FILED UNDER: Deficit and Debt, Quick Takes, Tea Party, US Politics
Steven L. Taylor
About Steven L. Taylor
Steven L. Taylor is a Professor of Political Science and a College of Arts and Sciences Dean. His main areas of expertise include parties, elections, and the institutional design of democracies. His most recent book is the co-authored A Different Democracy: American Government in a 31-Country Perspective. He earned his Ph.D. from the University of Texas and his BA from the University of California, Irvine. He has been blogging since 2003 (originally at the now defunct Poliblog). Follow Steven on Twitter

Comments

  1. Socrates says:

    “And finally, let’s discuss the House Republicans who are standing on the brink of sending to the Senate — who will pass it — and the president — who will sign it — a piece of legislation that is consistent with their principles, if not perfect.”

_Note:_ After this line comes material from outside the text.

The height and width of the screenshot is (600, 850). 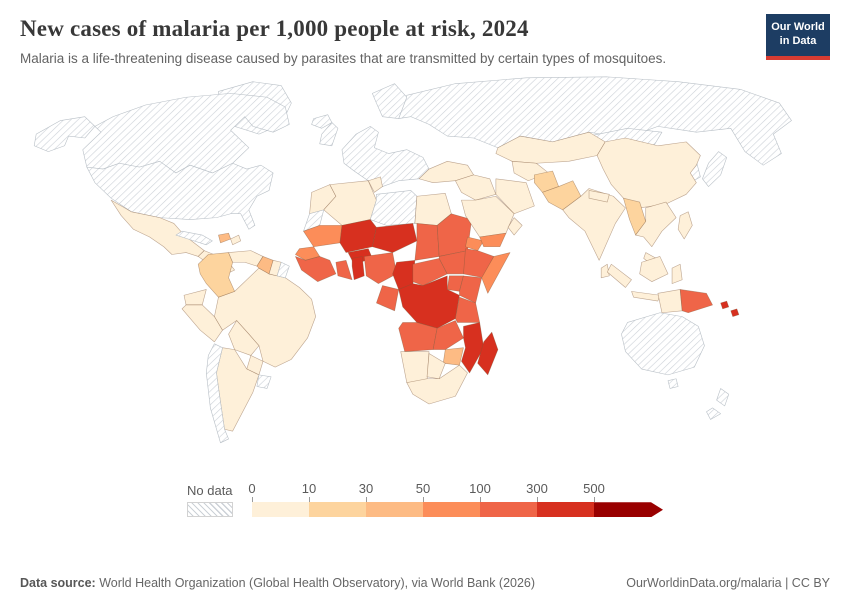 What do you see at coordinates (430, 272) in the screenshot?
I see `country-central-african-republic` at bounding box center [430, 272].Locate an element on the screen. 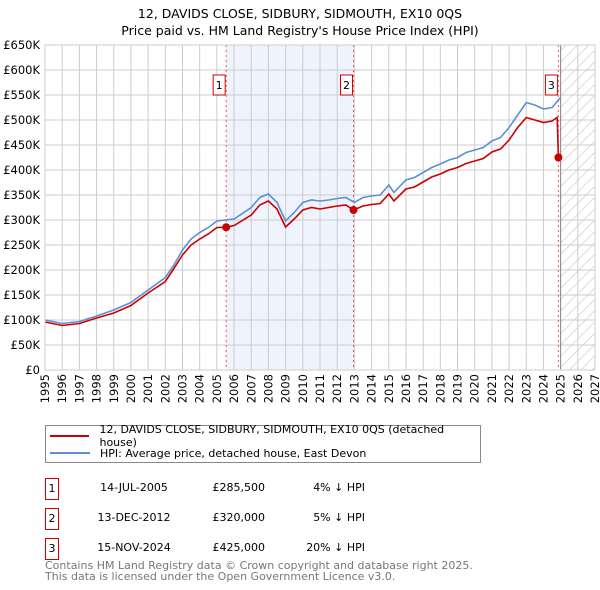 The width and height of the screenshot is (600, 590). x-tick-label: 1997 is located at coordinates (79, 388).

    What is he talking about here?

  2. mattb says:

    let’s discuss the House Republicans who are standing on the brink of sending to the Senate — who will pass it — and the president — who will sign it

    Contra Holtz-Eakin’s bravado, I don’t think that passage of whatever emerges from the house — even if it was the orginial Bohner plan from last night — has a snowball’s chance of making it through the Senate or the Presidency.

    I suspect that the Dem’s realize that if they did allow it to pass through, they will have really done what Doug accused the President of a few days ago — showing that they will always cave when their backs are to the wall. Essentially, they would have feed the Tea Party beast, and taken a step closer to losing the White House and the Senate.

    At this point, the optics continue to be in their favor. I don’t see this ending well for the Republicans (they will probably maintain control of the House… perhaps even the Presidency, but I think they are reducing their chances of taking the Senate with each day they refuse to compromise).

  3. Liberty60 says:

    I would agree that the Repubs are damaging their most important brand, the brand of being the sober responsible guys.

    I think they stopped being that somewhere around 1988, but I notice even Republican-friendly media outlets like Politico and pundits like Douglas Holtz-Eakin are referring to the rightwing as “crazy”.

    That’s quite a change, and that meme will work its way down to the man on the street long about the summer of 2012.

    Or just about the time Mitt needs, more than ever, to convince the Erick Ericksons and Sarah Palins of the world that he is one of them.

  4. Guthrum says:

    okay – here’s an idea: choose 7-8 middle class workers and small business owners, put them in a room with lots of good food, and in 4 hours they will have a plan that the American people will like. Don’t leave this to Congress.

  5. An Interested Party says:

    okay – here’s an idea: choose 7-8 middle class workers and small business owners, put them in a room with lots of good food, and in 4 hours they will have a plan that the American people will like.

    Perhaps, but that plan won’t be liked by Wall Street types, Big Pharma, and all the rest of the wealthy special interests that feed at the government trough…

  6. Ernieyeball says:

    In the aftermath of the 2010 elections I heard a sentiment oft repeated when the voters give one chamber of the legislature to one party and the other chamber to their opposition.
    “Gridlock will good. They won’t be able to do anything.”
    Well, this is them not being able to do anything.
    Not such a great idea after all it seems!

  7. Herb says:

    @Ernieyeball: Yeah, I think we’ll be hearing less about the virtues of divided government in the next couple of decades…

  8. A voice from another precinct says:

    @An Interested Party: Well yeah, those guys won’t be happy, but somebody has to be unhappy. I just don’t think it should always be me.

  9. An Interested Party says:

    I just don’t think it should always be me.

    Well, if you had politicians in your pockets the way those guys do, it wouldn’t be you…

  10. Ernieyeball says:

    @Ernieyeball: Reply to self re: post of July 29 19:44. Next time read it backwards to see what is wrong. Apparently reading it in a conventional manner multiple times in preview and again for the overly generous 3 minutes of edit time after posting is still not enough to spot mistakes!